Will there be a release of HUMAnN that can work with long read data as metaphlan4.2.2 can?
Yes, this is something we’re working on now, but it is a ways off. Probably a HUMAnN v4.5 or (more realistically) v5 feature.
Thanks for letting me know! Using Metaphlan4.2.2 for my long read data has been great.
Hi there, would it be possible to run ONT long read through HUMAnN if you broke down the reads into shorter fragments using a similar approach to the split reads option in metaphlan?
Yes, this ought to work, although I always feel bad suggesting it since it’s then throwing away the advantage of working with long reads!
Thanks for the response! Unfortunately the tools for functional capacity annotation of long read data are few and far between. I can still use my long reads for genome assembly and metaphlan. In regards to the chop my reads ONT reads do you have any suggestions of the QC filtering parameters I should use? I was thinking of bumping up my Q threshold to Q30 and decreasing my read length threshold to 100 bp. I’d love any suggestions you may have! Thanks!
After reading about the compatibility between Metaphlan4.2.2 and Humann3.9 or 4.0alpha is it possible to run Metaphlan4.2.2 with the older database and then feed that taxonomic profile into Humann? I am working with long read data so I cannot downgrade the Metaphlan I am using. My plan is to chop up my reads so they are humann compatible but use the taxonomic profiles generated by Metaphlan4.2.2 using the long read mode. Is this approach feasible? Thanks!

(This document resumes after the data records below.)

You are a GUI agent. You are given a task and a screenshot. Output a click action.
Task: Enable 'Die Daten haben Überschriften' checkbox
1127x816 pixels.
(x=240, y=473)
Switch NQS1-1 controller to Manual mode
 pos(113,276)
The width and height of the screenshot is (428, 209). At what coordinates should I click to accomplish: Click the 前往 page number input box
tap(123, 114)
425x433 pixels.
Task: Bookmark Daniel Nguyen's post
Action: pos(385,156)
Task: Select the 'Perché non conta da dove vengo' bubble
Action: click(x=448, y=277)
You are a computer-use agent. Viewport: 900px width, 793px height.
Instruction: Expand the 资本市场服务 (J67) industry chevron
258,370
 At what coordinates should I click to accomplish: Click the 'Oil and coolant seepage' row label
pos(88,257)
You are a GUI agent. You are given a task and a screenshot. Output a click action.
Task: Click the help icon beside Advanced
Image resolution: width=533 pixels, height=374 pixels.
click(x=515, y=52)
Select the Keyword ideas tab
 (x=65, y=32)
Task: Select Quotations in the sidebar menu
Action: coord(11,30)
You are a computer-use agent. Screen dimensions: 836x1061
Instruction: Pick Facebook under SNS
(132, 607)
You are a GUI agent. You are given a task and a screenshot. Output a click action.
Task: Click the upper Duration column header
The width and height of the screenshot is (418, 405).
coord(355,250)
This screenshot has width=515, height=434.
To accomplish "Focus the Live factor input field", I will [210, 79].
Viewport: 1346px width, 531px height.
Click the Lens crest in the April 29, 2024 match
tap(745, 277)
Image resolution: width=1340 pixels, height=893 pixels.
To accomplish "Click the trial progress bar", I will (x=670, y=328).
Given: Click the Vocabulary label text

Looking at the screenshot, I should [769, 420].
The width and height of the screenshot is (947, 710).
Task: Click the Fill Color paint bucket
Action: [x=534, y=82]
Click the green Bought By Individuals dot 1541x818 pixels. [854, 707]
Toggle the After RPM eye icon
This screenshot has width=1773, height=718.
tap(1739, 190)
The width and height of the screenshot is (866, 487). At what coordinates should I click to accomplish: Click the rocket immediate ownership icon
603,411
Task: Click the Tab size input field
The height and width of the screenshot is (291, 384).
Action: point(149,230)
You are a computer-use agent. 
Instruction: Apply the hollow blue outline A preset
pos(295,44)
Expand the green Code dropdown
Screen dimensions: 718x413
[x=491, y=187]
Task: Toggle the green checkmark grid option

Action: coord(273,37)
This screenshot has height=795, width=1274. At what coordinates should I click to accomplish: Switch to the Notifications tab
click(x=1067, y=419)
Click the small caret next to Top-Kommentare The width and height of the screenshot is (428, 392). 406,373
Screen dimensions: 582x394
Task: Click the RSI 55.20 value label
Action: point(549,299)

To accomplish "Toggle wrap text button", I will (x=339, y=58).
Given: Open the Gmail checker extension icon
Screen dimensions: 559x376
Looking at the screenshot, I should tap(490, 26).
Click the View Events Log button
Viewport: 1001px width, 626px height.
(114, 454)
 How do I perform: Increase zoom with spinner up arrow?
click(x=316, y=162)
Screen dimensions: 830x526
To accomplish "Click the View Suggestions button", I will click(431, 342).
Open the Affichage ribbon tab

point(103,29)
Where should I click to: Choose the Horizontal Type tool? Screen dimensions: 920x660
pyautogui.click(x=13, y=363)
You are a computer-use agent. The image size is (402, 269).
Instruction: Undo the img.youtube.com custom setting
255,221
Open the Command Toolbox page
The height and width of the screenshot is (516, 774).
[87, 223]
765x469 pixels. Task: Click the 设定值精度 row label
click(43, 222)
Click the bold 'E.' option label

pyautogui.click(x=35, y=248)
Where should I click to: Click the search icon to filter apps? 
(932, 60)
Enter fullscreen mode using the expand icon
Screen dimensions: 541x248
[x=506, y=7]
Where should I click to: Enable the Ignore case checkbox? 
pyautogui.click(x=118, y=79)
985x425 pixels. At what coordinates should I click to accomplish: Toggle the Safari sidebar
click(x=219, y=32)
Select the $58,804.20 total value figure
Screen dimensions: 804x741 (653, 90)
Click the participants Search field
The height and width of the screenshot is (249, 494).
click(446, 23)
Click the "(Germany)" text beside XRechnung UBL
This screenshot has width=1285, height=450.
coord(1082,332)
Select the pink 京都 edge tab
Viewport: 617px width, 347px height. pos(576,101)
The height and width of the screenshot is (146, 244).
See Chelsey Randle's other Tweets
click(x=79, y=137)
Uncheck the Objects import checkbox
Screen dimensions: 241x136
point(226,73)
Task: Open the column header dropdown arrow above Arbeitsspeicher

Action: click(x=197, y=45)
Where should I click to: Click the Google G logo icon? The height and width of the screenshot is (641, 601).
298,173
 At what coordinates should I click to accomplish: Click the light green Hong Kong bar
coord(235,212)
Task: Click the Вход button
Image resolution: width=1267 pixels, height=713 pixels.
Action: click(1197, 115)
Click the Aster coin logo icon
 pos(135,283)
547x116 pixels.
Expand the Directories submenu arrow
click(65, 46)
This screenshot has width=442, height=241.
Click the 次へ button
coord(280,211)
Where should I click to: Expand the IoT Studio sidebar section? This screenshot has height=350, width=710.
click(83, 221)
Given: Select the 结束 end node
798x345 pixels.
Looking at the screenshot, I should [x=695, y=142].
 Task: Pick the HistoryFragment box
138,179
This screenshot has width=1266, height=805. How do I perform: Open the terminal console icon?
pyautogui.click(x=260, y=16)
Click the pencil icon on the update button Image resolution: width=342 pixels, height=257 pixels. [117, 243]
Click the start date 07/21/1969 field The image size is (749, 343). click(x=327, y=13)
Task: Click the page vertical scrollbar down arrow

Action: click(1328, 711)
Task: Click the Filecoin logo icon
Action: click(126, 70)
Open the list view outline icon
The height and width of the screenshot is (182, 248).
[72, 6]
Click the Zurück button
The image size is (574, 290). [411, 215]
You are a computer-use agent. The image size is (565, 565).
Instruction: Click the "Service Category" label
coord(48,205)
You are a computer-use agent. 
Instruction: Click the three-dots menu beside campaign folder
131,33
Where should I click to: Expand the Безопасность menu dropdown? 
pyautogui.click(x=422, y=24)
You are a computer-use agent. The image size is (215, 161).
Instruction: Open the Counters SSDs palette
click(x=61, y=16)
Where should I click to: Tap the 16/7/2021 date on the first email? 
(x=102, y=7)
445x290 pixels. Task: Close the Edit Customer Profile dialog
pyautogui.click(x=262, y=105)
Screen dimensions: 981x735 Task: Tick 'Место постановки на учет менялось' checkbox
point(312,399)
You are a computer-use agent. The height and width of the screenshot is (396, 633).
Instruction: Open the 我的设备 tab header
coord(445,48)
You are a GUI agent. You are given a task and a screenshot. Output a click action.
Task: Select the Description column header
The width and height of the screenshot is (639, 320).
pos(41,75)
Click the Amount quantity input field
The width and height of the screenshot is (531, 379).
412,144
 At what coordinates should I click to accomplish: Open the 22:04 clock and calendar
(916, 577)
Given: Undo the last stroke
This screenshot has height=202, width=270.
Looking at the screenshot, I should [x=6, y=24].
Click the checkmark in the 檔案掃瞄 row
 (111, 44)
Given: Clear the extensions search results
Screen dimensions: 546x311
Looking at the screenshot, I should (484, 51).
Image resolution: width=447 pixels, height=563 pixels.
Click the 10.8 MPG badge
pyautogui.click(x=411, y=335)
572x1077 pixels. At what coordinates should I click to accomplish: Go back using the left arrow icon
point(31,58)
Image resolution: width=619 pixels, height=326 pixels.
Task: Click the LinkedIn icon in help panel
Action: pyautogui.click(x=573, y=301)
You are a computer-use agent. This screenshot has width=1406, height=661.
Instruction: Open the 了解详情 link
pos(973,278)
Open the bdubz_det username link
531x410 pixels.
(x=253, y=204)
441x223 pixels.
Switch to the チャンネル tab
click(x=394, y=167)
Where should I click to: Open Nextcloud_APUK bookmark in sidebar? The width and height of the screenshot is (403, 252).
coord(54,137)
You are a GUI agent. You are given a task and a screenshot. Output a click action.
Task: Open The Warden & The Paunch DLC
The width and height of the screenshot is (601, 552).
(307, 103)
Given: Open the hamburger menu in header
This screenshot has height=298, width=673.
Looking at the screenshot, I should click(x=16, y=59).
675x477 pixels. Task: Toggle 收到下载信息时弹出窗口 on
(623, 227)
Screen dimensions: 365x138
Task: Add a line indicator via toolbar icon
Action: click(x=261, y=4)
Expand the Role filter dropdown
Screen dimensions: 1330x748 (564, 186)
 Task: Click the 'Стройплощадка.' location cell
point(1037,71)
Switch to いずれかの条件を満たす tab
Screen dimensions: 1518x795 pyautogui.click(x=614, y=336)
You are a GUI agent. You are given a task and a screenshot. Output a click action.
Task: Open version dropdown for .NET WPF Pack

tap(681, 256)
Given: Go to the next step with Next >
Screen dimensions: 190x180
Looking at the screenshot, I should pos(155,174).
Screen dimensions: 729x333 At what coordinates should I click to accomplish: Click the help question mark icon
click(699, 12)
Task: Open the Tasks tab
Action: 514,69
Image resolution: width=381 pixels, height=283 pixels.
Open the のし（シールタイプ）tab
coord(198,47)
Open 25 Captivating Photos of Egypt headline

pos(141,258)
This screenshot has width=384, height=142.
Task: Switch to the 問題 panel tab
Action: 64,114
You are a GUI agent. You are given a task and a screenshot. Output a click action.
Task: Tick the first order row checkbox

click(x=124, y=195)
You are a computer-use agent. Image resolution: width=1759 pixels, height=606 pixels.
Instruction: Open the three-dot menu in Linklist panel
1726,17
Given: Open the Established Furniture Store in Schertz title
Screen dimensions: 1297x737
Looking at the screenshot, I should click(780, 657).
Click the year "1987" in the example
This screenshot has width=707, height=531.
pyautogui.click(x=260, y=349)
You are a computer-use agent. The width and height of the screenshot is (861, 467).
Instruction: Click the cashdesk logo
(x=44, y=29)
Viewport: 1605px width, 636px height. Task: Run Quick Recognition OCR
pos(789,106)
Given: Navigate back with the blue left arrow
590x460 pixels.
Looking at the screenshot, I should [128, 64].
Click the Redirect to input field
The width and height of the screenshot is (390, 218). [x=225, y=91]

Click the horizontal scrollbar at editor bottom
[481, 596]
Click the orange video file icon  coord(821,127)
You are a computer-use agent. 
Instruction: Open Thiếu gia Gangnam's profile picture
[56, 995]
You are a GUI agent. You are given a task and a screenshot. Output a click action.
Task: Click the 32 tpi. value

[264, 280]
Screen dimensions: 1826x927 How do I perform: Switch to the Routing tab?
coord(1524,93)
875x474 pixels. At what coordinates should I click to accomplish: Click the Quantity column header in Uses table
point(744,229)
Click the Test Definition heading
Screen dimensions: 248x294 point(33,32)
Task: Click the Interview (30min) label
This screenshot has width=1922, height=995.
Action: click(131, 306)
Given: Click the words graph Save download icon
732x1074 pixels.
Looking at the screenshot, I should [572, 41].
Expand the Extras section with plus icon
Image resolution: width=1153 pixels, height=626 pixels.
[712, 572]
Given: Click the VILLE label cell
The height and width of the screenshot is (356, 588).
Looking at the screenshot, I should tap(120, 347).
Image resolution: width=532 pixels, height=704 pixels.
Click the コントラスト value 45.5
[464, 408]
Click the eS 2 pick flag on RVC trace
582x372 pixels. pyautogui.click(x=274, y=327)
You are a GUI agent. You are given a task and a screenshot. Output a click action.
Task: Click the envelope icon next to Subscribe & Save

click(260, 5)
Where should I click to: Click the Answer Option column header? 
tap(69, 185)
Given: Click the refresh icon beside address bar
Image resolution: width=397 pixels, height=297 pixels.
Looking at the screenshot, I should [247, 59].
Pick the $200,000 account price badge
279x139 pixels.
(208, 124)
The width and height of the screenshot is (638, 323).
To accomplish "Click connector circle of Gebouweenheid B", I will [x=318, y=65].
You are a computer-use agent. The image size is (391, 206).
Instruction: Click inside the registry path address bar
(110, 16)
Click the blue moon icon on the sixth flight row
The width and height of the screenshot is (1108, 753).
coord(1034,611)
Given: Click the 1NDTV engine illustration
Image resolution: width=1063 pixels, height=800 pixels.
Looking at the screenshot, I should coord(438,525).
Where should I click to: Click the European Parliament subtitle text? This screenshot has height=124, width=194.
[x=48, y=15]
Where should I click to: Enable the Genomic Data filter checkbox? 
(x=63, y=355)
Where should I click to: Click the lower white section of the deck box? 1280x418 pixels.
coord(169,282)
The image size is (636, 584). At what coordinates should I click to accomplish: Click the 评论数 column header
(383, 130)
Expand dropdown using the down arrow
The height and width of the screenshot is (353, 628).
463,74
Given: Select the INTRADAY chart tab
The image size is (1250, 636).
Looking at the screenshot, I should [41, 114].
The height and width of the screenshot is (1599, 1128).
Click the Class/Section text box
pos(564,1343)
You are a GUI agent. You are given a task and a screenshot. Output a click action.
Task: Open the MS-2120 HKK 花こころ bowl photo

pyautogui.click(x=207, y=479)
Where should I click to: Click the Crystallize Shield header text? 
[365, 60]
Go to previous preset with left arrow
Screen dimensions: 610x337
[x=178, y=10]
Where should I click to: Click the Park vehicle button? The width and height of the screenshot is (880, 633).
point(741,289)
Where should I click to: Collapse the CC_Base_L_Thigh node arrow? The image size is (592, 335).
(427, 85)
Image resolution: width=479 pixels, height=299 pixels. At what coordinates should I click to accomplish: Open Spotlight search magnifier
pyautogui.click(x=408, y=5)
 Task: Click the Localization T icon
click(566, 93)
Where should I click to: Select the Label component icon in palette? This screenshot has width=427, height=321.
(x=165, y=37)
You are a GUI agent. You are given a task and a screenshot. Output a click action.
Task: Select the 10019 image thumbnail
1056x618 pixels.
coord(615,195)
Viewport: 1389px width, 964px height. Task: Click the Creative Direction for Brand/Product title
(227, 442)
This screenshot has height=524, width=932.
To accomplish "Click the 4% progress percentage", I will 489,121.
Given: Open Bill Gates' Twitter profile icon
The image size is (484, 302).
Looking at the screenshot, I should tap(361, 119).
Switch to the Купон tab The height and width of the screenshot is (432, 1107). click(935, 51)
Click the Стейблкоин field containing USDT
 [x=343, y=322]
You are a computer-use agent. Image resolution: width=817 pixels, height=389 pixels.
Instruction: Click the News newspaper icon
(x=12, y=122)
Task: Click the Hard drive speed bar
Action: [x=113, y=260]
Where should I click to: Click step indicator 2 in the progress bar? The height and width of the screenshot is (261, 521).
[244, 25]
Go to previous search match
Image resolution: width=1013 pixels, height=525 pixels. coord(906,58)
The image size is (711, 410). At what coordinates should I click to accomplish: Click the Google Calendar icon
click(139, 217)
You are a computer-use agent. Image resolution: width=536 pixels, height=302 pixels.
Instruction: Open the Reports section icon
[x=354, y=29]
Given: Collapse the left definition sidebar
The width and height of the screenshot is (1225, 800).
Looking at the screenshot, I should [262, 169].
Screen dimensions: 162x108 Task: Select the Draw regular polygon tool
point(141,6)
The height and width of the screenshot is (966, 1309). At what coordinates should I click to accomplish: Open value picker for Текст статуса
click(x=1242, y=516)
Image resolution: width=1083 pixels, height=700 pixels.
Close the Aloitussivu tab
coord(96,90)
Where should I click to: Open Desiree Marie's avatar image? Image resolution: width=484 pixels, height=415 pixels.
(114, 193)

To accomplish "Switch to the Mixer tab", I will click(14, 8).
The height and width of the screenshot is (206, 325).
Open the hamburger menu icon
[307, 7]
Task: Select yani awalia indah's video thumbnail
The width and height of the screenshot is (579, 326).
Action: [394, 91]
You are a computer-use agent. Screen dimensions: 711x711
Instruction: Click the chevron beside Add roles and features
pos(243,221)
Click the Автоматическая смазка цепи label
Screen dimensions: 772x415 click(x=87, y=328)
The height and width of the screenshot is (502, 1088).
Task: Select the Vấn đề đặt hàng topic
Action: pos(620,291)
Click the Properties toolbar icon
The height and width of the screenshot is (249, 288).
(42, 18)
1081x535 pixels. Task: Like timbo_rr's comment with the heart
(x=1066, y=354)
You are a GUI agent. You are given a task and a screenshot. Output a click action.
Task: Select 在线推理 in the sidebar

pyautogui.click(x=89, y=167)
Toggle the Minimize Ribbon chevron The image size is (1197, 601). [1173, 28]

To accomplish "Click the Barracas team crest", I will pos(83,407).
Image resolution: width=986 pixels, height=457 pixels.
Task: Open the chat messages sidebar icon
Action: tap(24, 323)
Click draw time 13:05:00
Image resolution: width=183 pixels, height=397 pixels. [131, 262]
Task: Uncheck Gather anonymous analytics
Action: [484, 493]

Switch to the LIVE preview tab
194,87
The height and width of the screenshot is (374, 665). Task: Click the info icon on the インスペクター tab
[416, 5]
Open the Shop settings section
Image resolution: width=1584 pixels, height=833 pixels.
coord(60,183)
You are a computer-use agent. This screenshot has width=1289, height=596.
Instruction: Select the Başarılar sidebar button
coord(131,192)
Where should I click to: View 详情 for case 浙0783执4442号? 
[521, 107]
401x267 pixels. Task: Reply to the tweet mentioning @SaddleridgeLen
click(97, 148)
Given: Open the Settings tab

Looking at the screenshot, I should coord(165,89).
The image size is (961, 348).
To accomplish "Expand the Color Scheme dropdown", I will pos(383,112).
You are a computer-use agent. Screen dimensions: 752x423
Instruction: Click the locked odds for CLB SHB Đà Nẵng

@franzosa I realized that I cannot downgrade the database because the minimap index is essential for the long reads. Is there any way to “trick“ humann3.9 into accepting the Metaphlan4.2.2 +Jan25 output? I have checked which classifications present in my Metaphlan4.2.2 +Jan25 taxonomic profile are missing from the Jun23_202403 or Oct22_202403 databases and made a new taxonomic profile only containing those organisms found in Jun23_202403 or Oct22_202403 but it is unclear to me what my next steps should be. I have also thought about just bypassing the prescreen and getting a community level functional profile but the compute time becomes quite large. Any insight would be helpful. Thanks again!